Quote:People making less may actually use the highways more to go back and forth to Walmart several times per day, so shouldn't they pay for road maintenance more?
I know that the average Walmart customer can be from any level of society. While the store in this instance was K-Mart, many years ago, when their son began prep school, photos of The Donald and estranged wife Evana were plastered all over the wires as they were photographed leaving a K-Mart after buying bedding and other dorm supplies at K-Mart.
Furthermore, despite the fact that I will make less than $23,000 this year, I never shop at Walmart. I disapprove of the company. I did, once, do a comparison shopping run there when I was painting my living room. The same supplies that were carried at the independently owned paint store were there . . . at the same prices.
Finally, considering how common and vulgar the taste you demonstrate here is there is no reason why you should decry the plastics sold at Walmart, particularly since you have demonstrated a lack of care for the environment.
Quote:People making less drive less efficient older cars, which spew more pollution into the atmosphere, thus causing more environmental damage.
You imply that is a choice.
Quote:People making less may be more inclined to burn wood to heat their homes, thus causing more pollution into the atmosphere.
This statement is not verifiable.
My ex-husband holds a doctorate in chemistry and worked in sales and marketing for high tech companies, bringing home what the average American father grossed. We heated partially with wood at our first house as an environmental measure.
Quote:People that make very much less, so as they pay absolutely nothing in taxes, shouldn't they receive absolutely no government service whatsoever?
Despite earning in the high teens and low twenties since 2007 (worked at a retail store, substitute taught, co-wrote and edited a teacher's manual, temped at a business school and taught at community college), I have always had to pay taxes. Earnings have to be at the christine o'donnell level to not pay taxes.
Quote:Fact is squinney, people making less may consume just as much or more in terms of food, in fact they may be consuming unhealthy stuff. . .The poor may also be more likely to smoke, which only adds to the costs. And what about drug use?
Where is your source for the above? My food comes directly from several farms, some of which I can walk to.

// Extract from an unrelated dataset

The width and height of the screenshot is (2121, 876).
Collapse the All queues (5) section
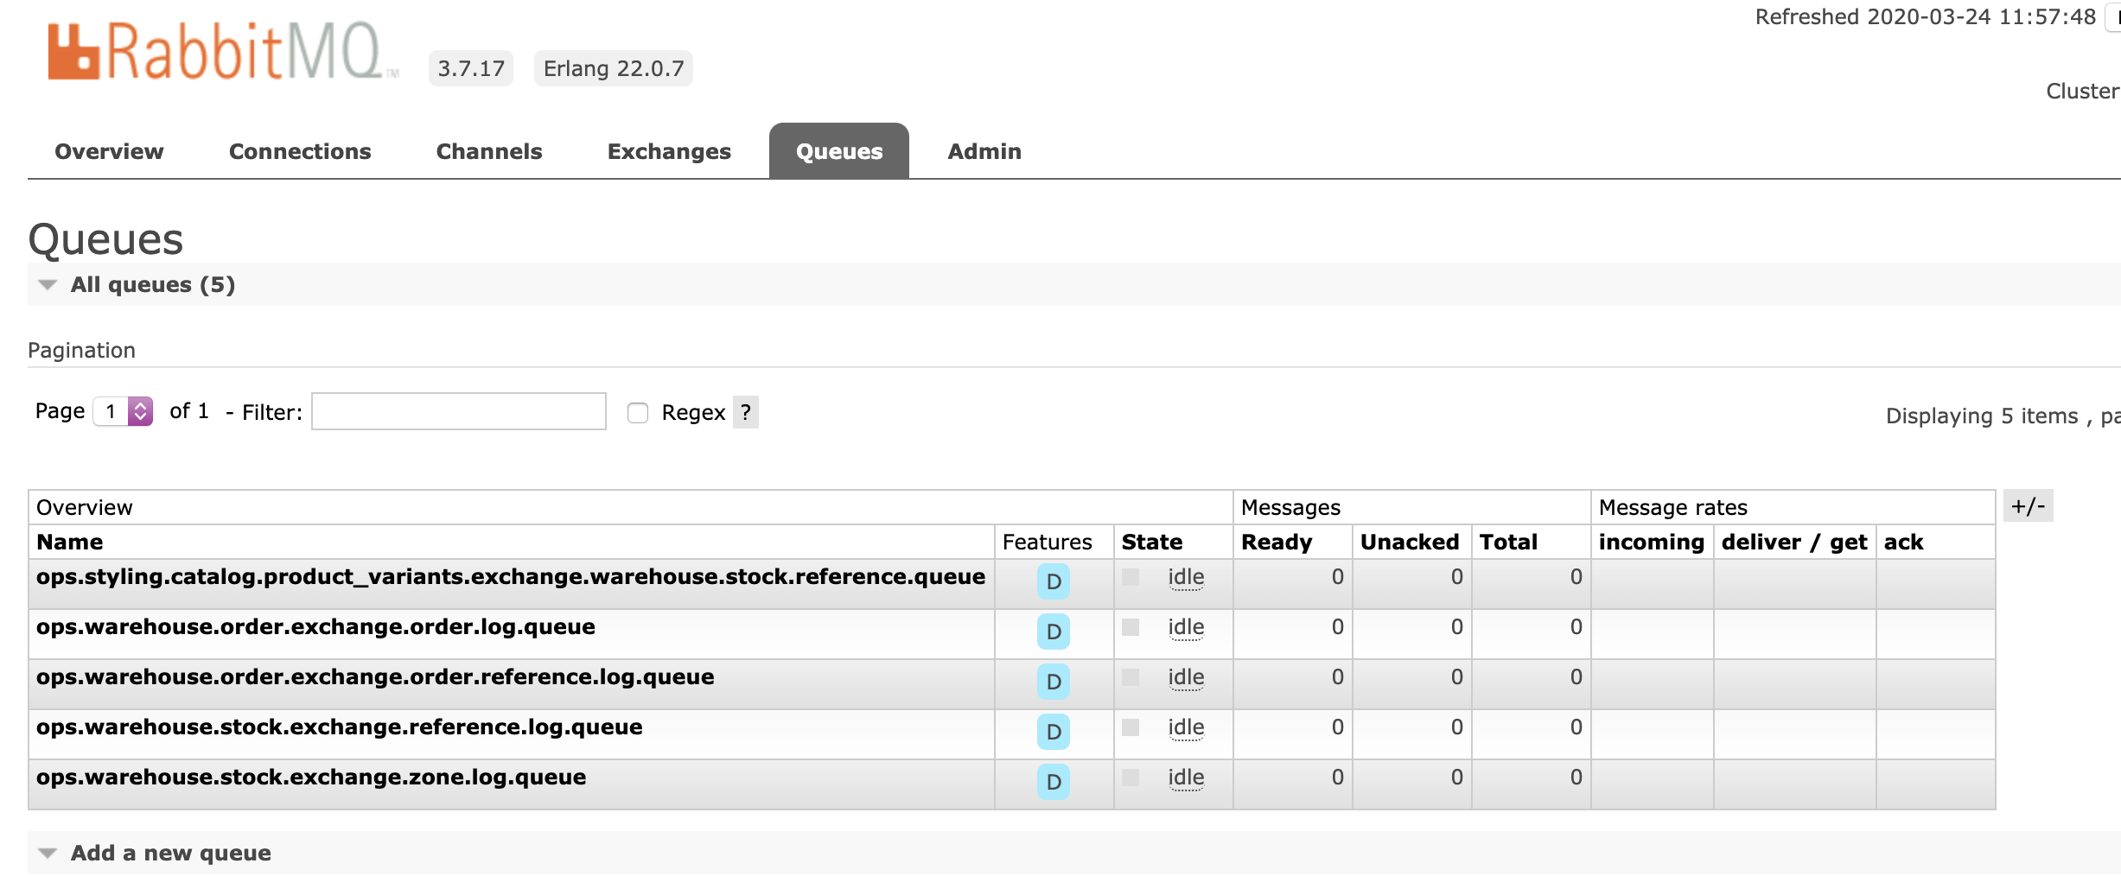click(x=152, y=284)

It is true that places like the Salinas Valley, immortalized by John Steinbeck, are totally without farmers' markets and have few supermarkets, forcing the agricultural workers exploited to put ice berg lettuce on your table to eat solely at McDonalds. However, from the 1960s on when people organized food co-ops to today when the only home gardens and backyard chicken co-ops are tended by lower earning workers, it is not true that all of AMerica's poor and marginal people eat unhealthy food.
Think of the fat lawyers and the fat women who are earning the second professional salary.
Saying the poor are more likely to smoke is something you pulled out of the air. As for drugs, sure, there are meth labs aplenty among people on the bottom of the economic scale but those folks might be turning to manufacturing meth because there jobs were sent overseas by the top 1%, who can afford cocaine and imported Scotch.